Representatividade! Uma banda com a maioria de músicos negros. Com detalhes muito encantadores, um show pra dançar assistindo, pra soltar o corpo e grudar os olhos no palco. Um espetáculo percussivo, cuja performance reflete a diversidade em muitos aspectos. O baterista que canta! Como essa quantidade de pratos e caixas não te “impede de cantar, ararará”? O vocalista que do nada compra um jogo de capoeira com um percussionista! Outro vocalista que também entrega tudo na percussão! Todos brincando em cena, promovendo diversão por transbordamento. Uma juventude viva e pulsante, continuando uma história muito antiga desse nosso negro estado, sacramentando legados do axé que se desdobram através da musicalidade de nossos tão negros tambores. Embalando corações enquanto fortalecem identidades. É a Bahiaaaaa!!!!!!!!
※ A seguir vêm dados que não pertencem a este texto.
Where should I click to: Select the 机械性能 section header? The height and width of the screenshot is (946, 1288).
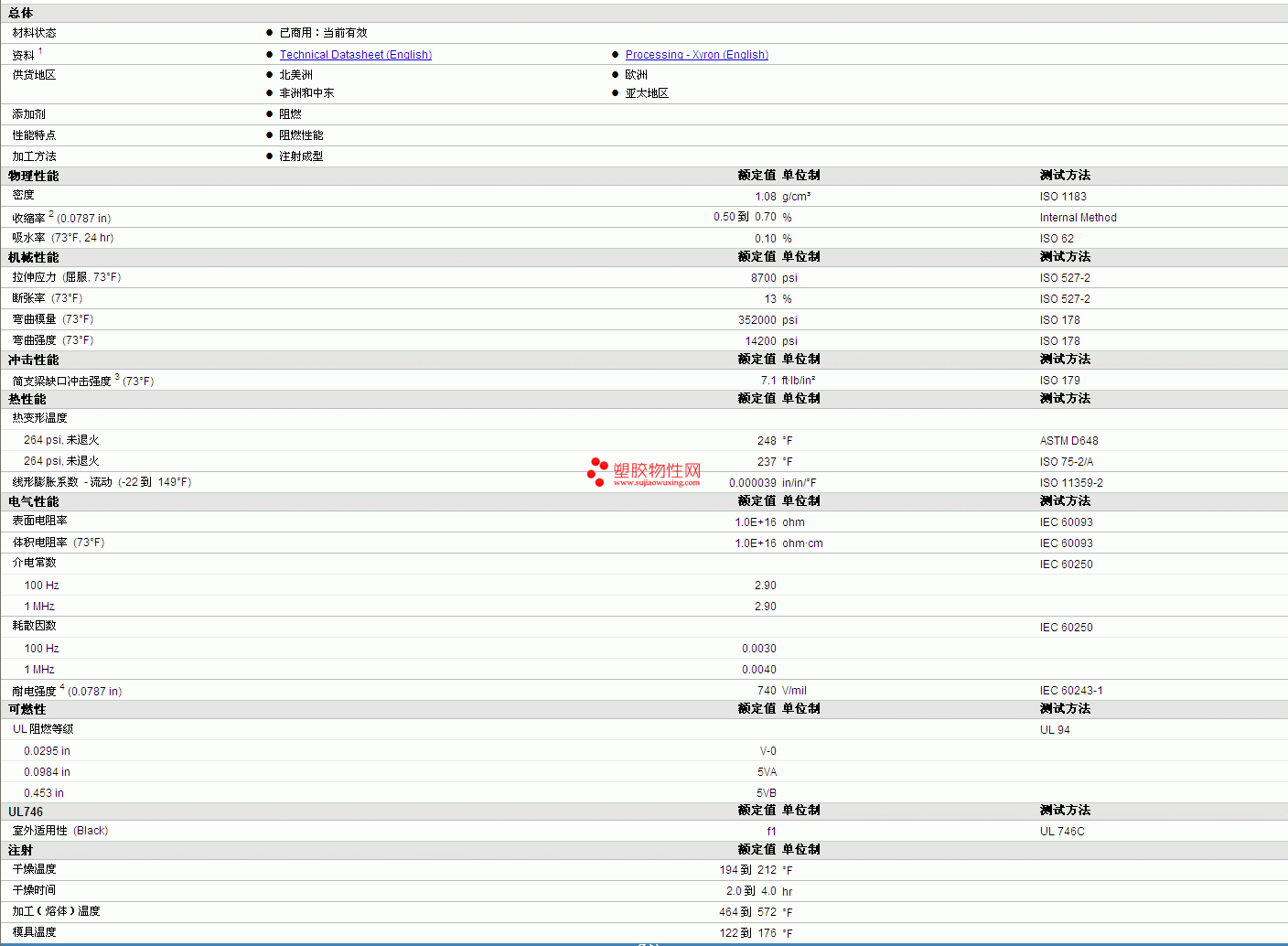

SOBRE A AUTORA DESSA CRÍTICA:
Fernanda Lucena é produtora do XIII Festival Internacional de Percussão 2 de Julho, que acontece entre os dias 22 e 27 de julho de 2024, no SESC Pelourinho, em Salvador/BA. Assessora de Comunicação do Grupo de Percussão da UFBA, que completa em 2024 seus 60 anos de história e contribuição ao universo percussivo baiano no mundo inteiro. Na Tabuleiro Produções ela produz o autor da tese “A Teatralidade na Performance Percussiva”, o Dr. Aquim Sacramento. Apelidada na Capoeira Angola como Semente, ela é umbandista há 3 gerações e continuadora do legado do terreiro de seus avós, a Tenda de Axé Pai José de Aruanda. Estuda Percussão desde 2019 no que hoje é consagrado como Instituto Eu vim de Lá, com aplicações práticas e cotidianas nas giras da Associação Centro de Umbanda Casa Branca de Oxalá. Na pandemia, ganhou o Prêmio Emília Biancardi de Preservação dos Bens Populares, Históricos e Identitários da Bahia. Atualmente, é aluna do Curso Livre em Percussão da Escola de Música da UFBA e colunista da Revista Arte Brasileira.